* Extracted data *

____

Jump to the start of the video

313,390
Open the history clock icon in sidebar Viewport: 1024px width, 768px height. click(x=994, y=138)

____

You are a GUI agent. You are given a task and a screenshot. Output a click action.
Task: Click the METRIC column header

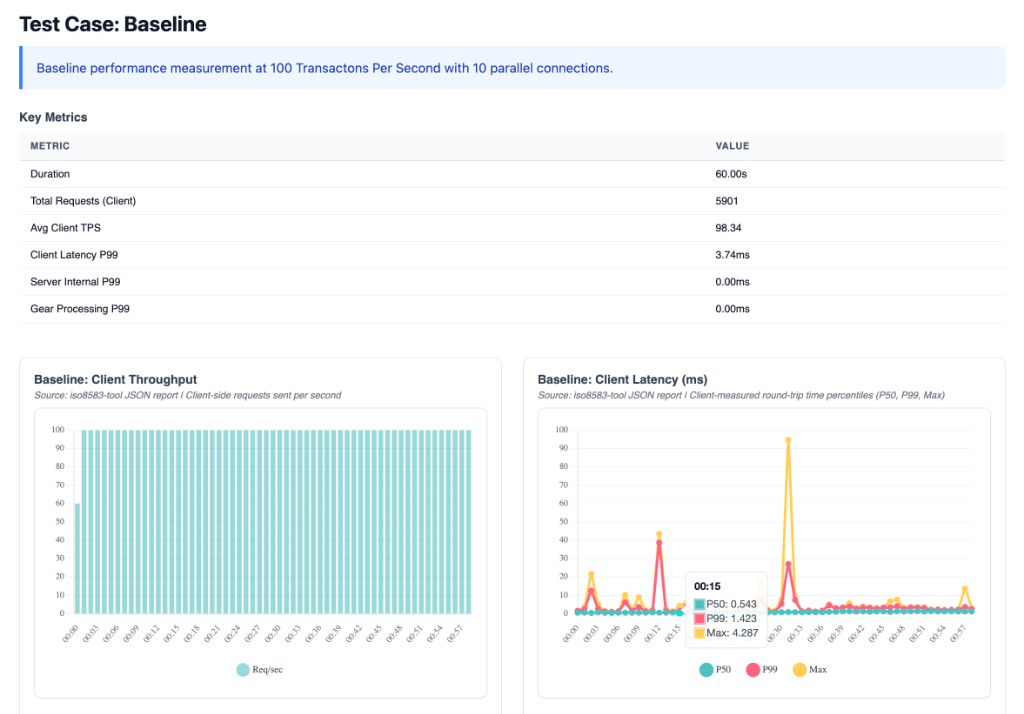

____

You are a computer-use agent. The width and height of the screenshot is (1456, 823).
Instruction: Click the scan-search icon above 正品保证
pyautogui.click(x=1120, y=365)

____

* Exercise aim *
From the records above, copy each line where the word "screenshot" can be found.

* Problem solution *
You are a GUI agent. You are given a task and a screenshot. Output a click action.
You are a computer-use agent. The width and height of the screenshot is (1456, 823).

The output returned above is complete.